Perché ciò sia avvenuto è stato necessario fare dell’individuo (non dell’uomo) il valore supremo, distruggendo le forme di solidarietà (si pensi alle trasformazioni dell’organizzazione del lavoro) e rendendo ogni aggregazione (in primis la famiglia) esclusivamente funzionale al consumo. Non stupisce quindi che oggi si moltiplichino spazi “pseudo-pubblici” come i centri commerciali che Bauman definisce “templi del consumo”.

Sembra insomma che capitalismo avanzato e democrazia di massa siano incompatibili con quella “sfera pubblica borghese” nata in Europa tre secoli fa. D’altra parte sono questi che hanno fatto dell’Europa il posto a cui tantissimi giovani oggi in Tunisia, malgrado la Rivoluzione o a causa di essa, guardano, aspirando disperatamente a viverci o a modellare il paese a sua somiglianza: per via del grandissimo benessere materiale, della enorme ricchezza culturale, della straordinaria bellezza e varietà dei suoi paesaggi e delle sue città, dell’infinita libertà di ciascuno di vivere, comportarsi e consumare come meglio crede. E occorre fare un grande sforzo di spostamento di prospettiva per capire che tutte queste affermazioni, oggi, sono vere e false al tempo stesso, corrispondono da un lato a realtà dall’altro a illusioni.

I “rimedi” in questa fase, in Europa (“Occidente” è termine che non regge più, il confine invisibile che passa attraverso la Manica, separando un mondo anglo-sassone da un mondo euro-continentale è assai più profondo di quello che attraversa il Mediterraneo), sono da un lato pratiche di resistenza e conservazione, dall’altro pratiche di apertura. All’interno, si tratta di conservare e trasmettere il più possibile tutti quei beni e valori elencati, più o meno come hanno fatto i monaci medievali dopo la dissoluzione dell’impero romano. All’esterno, si tratta di guardare a ciò che succede lungo quell’ “arco di crisi” a est e a sud dove un fiume in piena preme sulla fortezza Europa. Dalle mie parti (una delle mie tante parti) quando la piena del Po arriva a livelli minacciosi il Magistrato alle Acque può ordinare di tagliare l’argine in certi punti, permettendo un allagamento controllato di pezzi di territorio per salvare l’insieme da inondazioni disastrose.  Forse l’Europa ha meno da perdere ad aprirsi che ad insistere a difendersi chiudendosi.

Francesco Paolo Cazzorla

Federico Stoppa

Un ringraziamento alla Prof.ssa Chiara Sebastiani per la sua preziosa disponibilità nel rispondere alle nostre domande.

Un ringraziamento speciale a Francesca Bartoli dell’Ufficio stampa Comunicattive per aver reso possibile tutto questo.

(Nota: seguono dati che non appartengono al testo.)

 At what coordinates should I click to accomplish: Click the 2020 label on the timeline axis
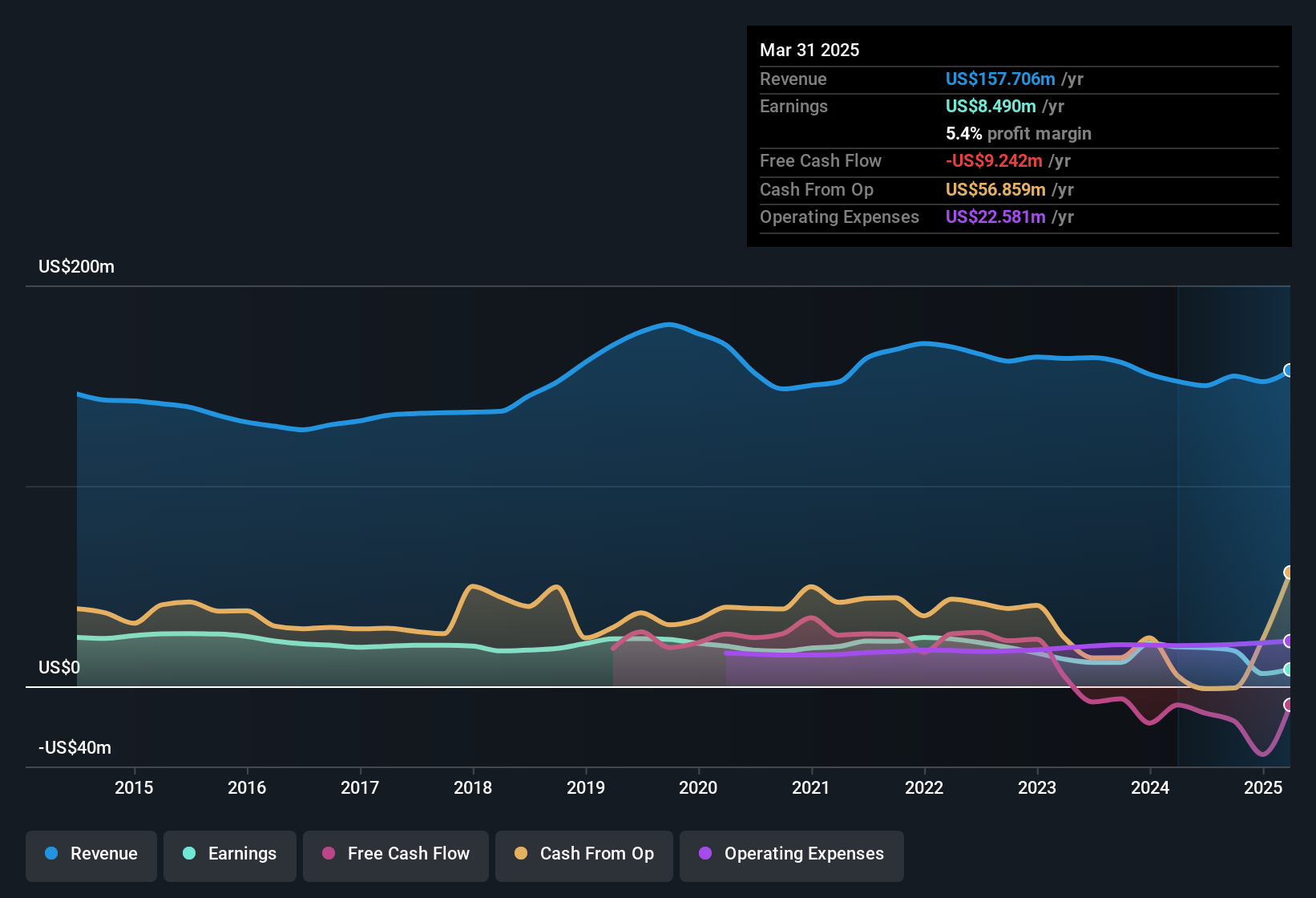pos(698,787)
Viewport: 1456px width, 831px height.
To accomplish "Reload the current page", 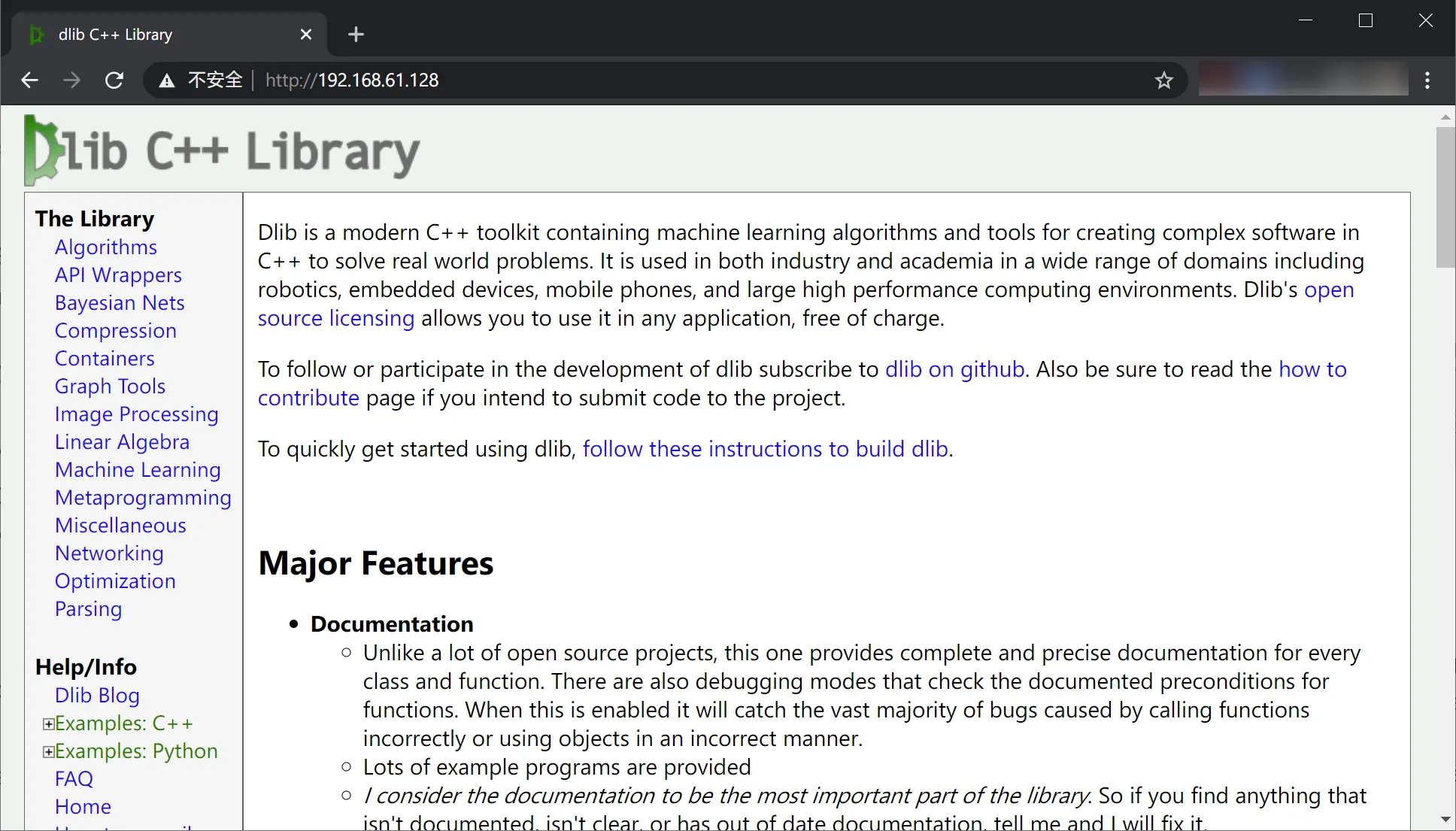I will [x=114, y=80].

Chiara Sebastiani: insegna Teoria della sfera pubblica e Politiche locali e urbane presso l’Università di Bologna.  Nata a Vienna, ha vissuto all’Aja, a Sidney e a Tunisi. Ha intrapreso la carriera universitaria di sociologa e politologa alla Sapienza di Roma, proseguita presso l’università della Calabria e approdata infine all’Alma Mater di Bologna. La ricerca sul campo è sempre stata una parte importante della sua attività: ha partecipato a indagini empiriche su larga scala – sui militanti e i quadri del Pci, sui lavoratori dell’Italsidier di Taranto, sulle donne nei governi locali – e ha svolto ricerca qualitativa indipendente. È autrice di La politica delle città (il Mulino 2007). Ha curato Conversazioni, storie, discorsi (con G. Chiaretti e M. Rampazi, Carocci 2001). Ha tradotto e curato l’edizione italiana della Sociologia della Religioni (2 voll., Utet 1988) di Max Weber.